### Text shown
────────
Hopefully this isn't wrapped.


--- 2.5-merge/kernel/posix-timers.c	Sun Mar  9 08:49:11 2003
+++ 2.5-snapshot/kernel/posix-timers.c	Sun Mar  9 08:49:11 2003
@@ -1282,6 +1282,9 @@
 		if (abs)
 			return -ERESTARTNOHAND;
 
+		if (time_after_eq(jiffies_f, new_timer.expires))
+			return 0;
+
 		jiffies_to_timespec(new_timer.expires - jiffies_f, tsave);
 
 		while (tsave->tv_nsec < 0) {



-- 
Todd Mokros <tmokros@neo.rr.com>

^ permalink raw reply	[flat|nested] 12+ messages in thread

* Re: Runaway cron task on 2.5.63/4 bk?
  2003-03-09  8:17   ` Andrew Morton
  2003-03-09 16:28     ` [PATCH] " Todd Mokros
@ 2003-03-10 19:42     ` george anzinger
  2003-03-10 19:49       ` Linus Torvalds
  1 sibling, 1 reply; 12+ messages in thread
From: george anzinger @ 2003-03-10 19:42 UTC (permalink / raw)
  To: Andrew Morton; +Cc: cobra, linux-kernel, Linus Torvalds

Andrew Morton wrote:
> Andrew Morton <akpm@digeo.com> wrote:
> 
>>errr, OK.  This returns -EINVAL:
>>
>>#include <time.h>
>>
>>main()
>>{
>>	struct timespec req;
>>	struct timespec rem;
>>	int ret;
>>
>>	req.tv_sec = 5000000;
>>	req.tv_nsec = 0;
>>
>>	ret = nanosleep(&req, &rem);
>>	if (ret)
>>		perror("nanosleep");
>>}
>>
> 
> 
> OK, I give up.
> 
> 			/*
> 			 * This is a considered response, not exactly in
> 			 * line with the standard (in fact it is silent on
> 			 * possible overflows).  We assume such a large 
> 			 * value is ALMOST always a programming error and
> 			 * try not to compound it by setting a really dumb
> 			 * value.
> 			 */
> 			return -EINVAL;
> 
> George, RH7.3 and RH8.0 cron daemons are triggering this (trying to sleep
> for 4,500,000 seconds) and it causes them to go into a busy loop.
> 
> I think we need to just sleep for as long as we can and return an
> appropriate partial result.
> 
> 
Linus has fixed the problem cron showed up, so.

Lets consider this one on its own merits.  What SHOULD sleep do when 
asked to sleep for MAX_INT number of jiffies or more, i.e. when 
jiffies overflows?  My notion, above, it that it is clearly an error. 
  I suppose as HZ gets bigger, this argument will carry less weight, 
but, still:

We have, I think, three choices:
1.) Error out as it does now,
2.) Sleep for MAX_INT and return ?????
3.) Sleep for MAX_INT and then sleep some more until the actual time 
is reached.

2.) Requires, if we are to return other than OK, some way to flag that 
the error happened.

3.) Likewise, requires more bits in the timer.  If we went to a 64-bit 
expire count, we could do the "right" thing, however it adds an int to 
the size of the timer_struct.
────────
### Stored data
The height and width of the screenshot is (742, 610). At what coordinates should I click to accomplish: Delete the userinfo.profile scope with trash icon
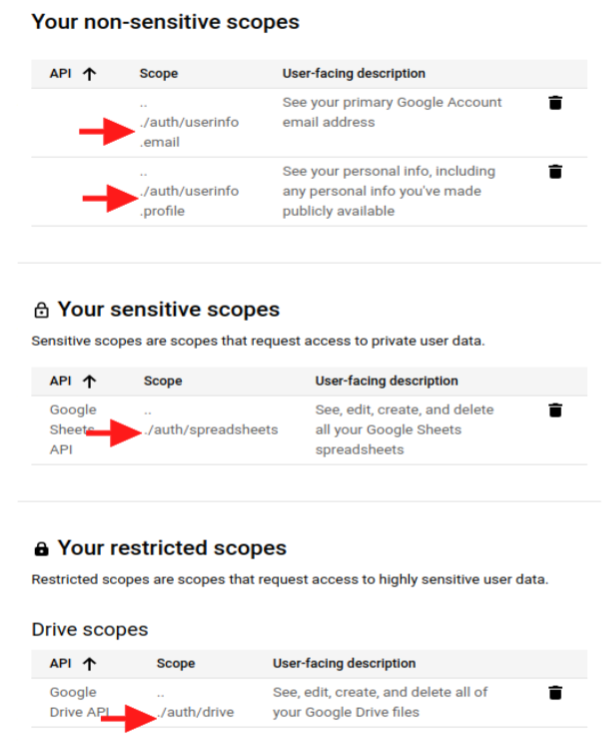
────────
### Exercises to complete
a: In the nanosleep mailing-list thread, how many seconds were the RH7.3 and RH8.0 cron daemons trying to sleep for?
b: Resume the nanosleep mailing-list thread after its last sentence.

### Responses for each task
a: 4,500,000 seconds.

b:
So, folks, what is the _right_ thing to do here?

-g

-- 
George Anzinger   george@mvista.com
High-res-timers:  http://sourceforge.net/projects/high-res-timers/
Preemption patch: http://www.kernel.org/pub/linux/kernel/people/rml

^ permalink raw reply	[flat|nested] 12+ messages in thread

* Re: Runaway cron task on 2.5.63/4 bk?
  2003-03-10 19:42     ` george anzinger
@ 2003-03-10 19:49       ` Linus Torvalds
  2003-03-10 22:21         ` george anzinger
  0 siblings, 1 reply; 12+ messages in thread
From: Linus Torvalds @ 2003-03-10 19:49 UTC (permalink / raw)
  To: george anzinger; +Cc: Andrew Morton, cobra, linux-kernel


On Mon, 10 Mar 2003, george anzinger wrote:
> 
> Lets consider this one on its own merits.  What SHOULD sleep do when 
> asked to sleep for MAX_INT number of jiffies or more, i.e. when 
> jiffies overflows?  My notion, above, it that it is clearly an error. 

My suggestion (in order of preference):
 - sleep the max amount, and then restart as if a signal had happened
 - sleep the max amount (old behaviour)
 - consider it an error (new behaviour)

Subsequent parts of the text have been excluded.